Figure 5.

FRET in Flu-(dG)₁₂–(dC)₁₂-TAMRA during extension by Klenow exo⁻. (A) Time course of Flu emission. Polymerase extension assay was performed as described in Materials and Methods with 5 μM Flu-(dG)₁₂–(dC)₁₂-TAMRA and 0.8 μg/ml of Klenow exo⁻. The assay mixture containing Flu-(dG)₁₂–(dC)₁₂-TAMRA and nucleotides was transferred into a fluorimetric cuvette. Fluorescence emission at 520 nm was recorded in time as described in Materials and Methods; excitation was at 490 nm. A significant amount of energy transfer is detected as a large decrease in the contribution of the Flu donor and an increase in the contribution of the TAMRA acceptor. The extension reaction was started by addition of the enzyme and fluorescence was recorded in time. (B) Aliquots of 0.5 ml of sample was withdrawn from the incubation before (curve 1) and 5 (curve 2), 10 (curve 3), 20 (curve 4), 30 (curve 5), and 40 (curve 6) min after addition of the enzyme to the assay.

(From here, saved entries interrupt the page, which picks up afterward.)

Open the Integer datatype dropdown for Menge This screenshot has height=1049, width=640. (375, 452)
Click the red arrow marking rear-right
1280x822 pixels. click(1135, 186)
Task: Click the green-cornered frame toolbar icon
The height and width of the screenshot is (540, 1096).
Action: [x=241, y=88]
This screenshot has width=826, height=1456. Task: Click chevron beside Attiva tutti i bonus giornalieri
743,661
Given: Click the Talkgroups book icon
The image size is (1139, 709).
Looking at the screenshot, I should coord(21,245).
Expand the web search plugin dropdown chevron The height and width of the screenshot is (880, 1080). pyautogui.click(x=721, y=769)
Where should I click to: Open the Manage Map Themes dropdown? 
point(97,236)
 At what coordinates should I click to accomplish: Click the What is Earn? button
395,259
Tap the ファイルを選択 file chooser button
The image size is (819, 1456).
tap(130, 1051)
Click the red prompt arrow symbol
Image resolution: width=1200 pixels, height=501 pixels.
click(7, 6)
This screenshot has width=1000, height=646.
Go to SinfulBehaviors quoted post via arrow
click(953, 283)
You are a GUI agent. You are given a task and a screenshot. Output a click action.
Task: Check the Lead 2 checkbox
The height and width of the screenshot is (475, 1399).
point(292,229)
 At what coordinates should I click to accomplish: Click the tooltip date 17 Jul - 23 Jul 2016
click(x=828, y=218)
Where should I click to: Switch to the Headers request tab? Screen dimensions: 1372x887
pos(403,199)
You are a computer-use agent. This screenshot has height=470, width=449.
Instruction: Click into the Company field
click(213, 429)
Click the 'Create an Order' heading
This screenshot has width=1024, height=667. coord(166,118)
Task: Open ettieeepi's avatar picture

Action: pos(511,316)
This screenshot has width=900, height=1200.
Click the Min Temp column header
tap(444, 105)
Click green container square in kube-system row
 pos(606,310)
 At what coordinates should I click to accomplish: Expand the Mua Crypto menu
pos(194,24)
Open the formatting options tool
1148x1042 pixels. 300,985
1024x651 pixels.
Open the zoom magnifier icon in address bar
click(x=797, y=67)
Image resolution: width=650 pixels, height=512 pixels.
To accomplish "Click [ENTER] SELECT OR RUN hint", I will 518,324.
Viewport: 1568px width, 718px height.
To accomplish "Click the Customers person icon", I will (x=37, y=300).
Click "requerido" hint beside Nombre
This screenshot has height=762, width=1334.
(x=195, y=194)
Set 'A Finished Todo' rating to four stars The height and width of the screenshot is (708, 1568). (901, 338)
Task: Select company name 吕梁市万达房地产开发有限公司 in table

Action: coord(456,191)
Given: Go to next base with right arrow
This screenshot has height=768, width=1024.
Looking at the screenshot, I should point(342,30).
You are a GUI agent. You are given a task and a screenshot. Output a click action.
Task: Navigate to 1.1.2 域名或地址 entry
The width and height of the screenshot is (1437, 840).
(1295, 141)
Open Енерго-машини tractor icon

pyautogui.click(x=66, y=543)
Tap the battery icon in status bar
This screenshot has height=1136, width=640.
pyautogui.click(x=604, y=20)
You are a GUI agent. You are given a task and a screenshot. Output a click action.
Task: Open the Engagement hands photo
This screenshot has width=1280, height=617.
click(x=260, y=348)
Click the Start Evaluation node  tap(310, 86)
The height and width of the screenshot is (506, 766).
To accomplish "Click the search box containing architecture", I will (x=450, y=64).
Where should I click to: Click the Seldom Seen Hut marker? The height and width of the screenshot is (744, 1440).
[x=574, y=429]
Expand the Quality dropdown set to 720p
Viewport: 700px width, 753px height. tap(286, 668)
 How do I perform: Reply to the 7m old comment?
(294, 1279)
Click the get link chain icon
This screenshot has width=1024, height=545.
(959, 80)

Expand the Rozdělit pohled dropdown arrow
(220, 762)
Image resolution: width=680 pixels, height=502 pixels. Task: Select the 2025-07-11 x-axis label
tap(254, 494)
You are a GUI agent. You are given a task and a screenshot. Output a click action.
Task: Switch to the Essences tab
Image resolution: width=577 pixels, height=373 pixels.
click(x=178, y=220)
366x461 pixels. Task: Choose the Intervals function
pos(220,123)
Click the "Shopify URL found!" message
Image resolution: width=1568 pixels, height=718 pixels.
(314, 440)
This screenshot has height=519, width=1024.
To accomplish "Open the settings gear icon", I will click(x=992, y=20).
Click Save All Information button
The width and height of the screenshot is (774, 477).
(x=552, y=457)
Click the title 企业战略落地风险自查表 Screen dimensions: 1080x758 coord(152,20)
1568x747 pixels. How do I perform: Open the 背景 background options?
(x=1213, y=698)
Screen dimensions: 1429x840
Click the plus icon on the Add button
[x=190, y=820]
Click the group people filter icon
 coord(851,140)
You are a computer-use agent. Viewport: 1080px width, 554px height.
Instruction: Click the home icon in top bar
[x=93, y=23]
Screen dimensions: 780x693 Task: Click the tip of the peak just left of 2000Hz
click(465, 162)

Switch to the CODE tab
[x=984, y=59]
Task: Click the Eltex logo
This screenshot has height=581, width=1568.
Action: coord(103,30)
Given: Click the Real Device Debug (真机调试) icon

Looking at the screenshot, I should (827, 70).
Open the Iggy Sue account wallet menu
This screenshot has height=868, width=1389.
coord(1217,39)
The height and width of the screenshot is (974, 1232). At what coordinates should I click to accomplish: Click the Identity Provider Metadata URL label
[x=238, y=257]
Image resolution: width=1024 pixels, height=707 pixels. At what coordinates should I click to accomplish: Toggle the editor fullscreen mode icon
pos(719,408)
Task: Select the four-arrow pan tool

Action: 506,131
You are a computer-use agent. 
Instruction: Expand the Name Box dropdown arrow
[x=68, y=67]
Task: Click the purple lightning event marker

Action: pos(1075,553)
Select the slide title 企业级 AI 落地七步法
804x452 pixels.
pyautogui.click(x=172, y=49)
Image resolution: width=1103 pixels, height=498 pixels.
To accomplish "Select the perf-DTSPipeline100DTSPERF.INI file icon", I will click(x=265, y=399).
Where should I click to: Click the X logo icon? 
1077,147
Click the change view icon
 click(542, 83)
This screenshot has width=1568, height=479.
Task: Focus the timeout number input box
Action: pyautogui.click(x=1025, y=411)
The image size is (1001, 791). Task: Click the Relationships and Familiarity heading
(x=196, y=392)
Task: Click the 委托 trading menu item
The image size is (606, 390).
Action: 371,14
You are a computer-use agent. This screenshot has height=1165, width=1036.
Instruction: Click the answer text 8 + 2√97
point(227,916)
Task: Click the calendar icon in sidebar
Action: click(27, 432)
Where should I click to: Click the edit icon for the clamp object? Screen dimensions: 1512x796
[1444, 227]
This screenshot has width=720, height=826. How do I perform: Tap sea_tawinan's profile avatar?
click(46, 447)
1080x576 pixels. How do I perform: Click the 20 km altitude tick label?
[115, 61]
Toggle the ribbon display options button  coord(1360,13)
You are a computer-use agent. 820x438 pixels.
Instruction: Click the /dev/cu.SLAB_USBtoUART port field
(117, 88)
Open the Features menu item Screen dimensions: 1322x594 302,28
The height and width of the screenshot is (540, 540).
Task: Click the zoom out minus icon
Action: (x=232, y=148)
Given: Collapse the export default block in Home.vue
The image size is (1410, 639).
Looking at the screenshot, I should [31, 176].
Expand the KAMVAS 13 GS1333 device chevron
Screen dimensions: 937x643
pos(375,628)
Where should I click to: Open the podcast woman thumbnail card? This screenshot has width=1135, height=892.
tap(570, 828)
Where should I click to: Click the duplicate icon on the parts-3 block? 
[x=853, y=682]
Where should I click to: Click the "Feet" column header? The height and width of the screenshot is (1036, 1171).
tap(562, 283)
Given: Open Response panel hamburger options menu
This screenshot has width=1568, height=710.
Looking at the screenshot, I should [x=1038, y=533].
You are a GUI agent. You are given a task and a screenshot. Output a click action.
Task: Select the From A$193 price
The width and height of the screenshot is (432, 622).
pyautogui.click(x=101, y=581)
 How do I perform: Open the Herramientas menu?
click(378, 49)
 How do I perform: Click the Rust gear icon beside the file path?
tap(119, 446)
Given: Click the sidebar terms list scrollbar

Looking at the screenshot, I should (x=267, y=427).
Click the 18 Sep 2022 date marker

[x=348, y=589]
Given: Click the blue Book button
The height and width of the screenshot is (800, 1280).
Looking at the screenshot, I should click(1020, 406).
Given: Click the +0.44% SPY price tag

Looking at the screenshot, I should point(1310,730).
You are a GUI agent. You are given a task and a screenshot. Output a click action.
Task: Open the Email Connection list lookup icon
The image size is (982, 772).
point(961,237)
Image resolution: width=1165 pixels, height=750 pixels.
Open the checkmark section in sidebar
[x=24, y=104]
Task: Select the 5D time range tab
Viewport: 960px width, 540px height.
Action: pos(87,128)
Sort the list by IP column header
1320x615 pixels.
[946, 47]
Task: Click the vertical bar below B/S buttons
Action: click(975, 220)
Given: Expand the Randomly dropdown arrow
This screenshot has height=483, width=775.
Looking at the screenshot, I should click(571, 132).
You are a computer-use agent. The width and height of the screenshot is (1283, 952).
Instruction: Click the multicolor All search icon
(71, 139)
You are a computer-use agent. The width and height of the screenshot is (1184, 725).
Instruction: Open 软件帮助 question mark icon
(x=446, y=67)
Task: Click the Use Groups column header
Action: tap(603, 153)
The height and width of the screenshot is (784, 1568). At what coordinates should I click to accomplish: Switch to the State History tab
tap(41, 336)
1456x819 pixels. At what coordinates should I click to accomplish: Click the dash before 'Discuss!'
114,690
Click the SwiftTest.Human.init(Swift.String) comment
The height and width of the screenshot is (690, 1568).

The samples were passed through Sephadex G-25 DNA-Grade column (1 × 5 cm) in 20 mM Tris–Acetate buffer, pH 8.0, to separate high-molecular weight products of the synthesis from nucleotides; absorption spectra of the synthesized polymer eluted in the column's void volume were recorded. (C) The amount of G–C base pairs in double-labeled product of the synthesis were estimated from analysis of the spectra presented in (B) as described in Materials and Method, and plotted as a function of time of synthesis.